L’indipendenza del Sud ha privato Khartoum dell’80% delle sue rendite petrolifere, aprendo un buco di bilancio da 2,4 miliardi di dollari. Per risanare le esangui casse dello Stato, il regime di Bashir ha approvato un duro piano di austerity fatto di maggiori tasse e tagli ai sussidi.

E le proteste continuano ancora adesso.

A ben vedere, i due vicini di casa – nati da quella che una volta era la più grande nazione africana -, rappresentano due facce della stessa medaglia: il problema del Nord è che, con la secessione di Juba, ha perso l’80% della sua produzione di petrolio; quello del Su, invece, è che ha solo il petrolio.

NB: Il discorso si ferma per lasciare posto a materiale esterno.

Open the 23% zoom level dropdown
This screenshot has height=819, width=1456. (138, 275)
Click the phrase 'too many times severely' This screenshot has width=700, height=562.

I necessari riaggiustamenti a far sì che le due economie tornino a camminare con le proprie gambe richiederanno tempo e fatica.
E fintantoché l’oleodotto LAPSSET – che consentirà di esportare petrolio dal porto kenyota di Lamu, direttamente sull’Oceano Indiano, senza passare più dal territorio sudanese – non sarà realizzato, il cordone ombelicale che lega Juba a Khartoum non potrà ancora dirsi reciso.
Kiir dice di voler trasformare il Sud Sudan “da una terra di conflitti ad una terra promessa“. Finire le ostilità con il Nord sarebbe già metà dell’opera.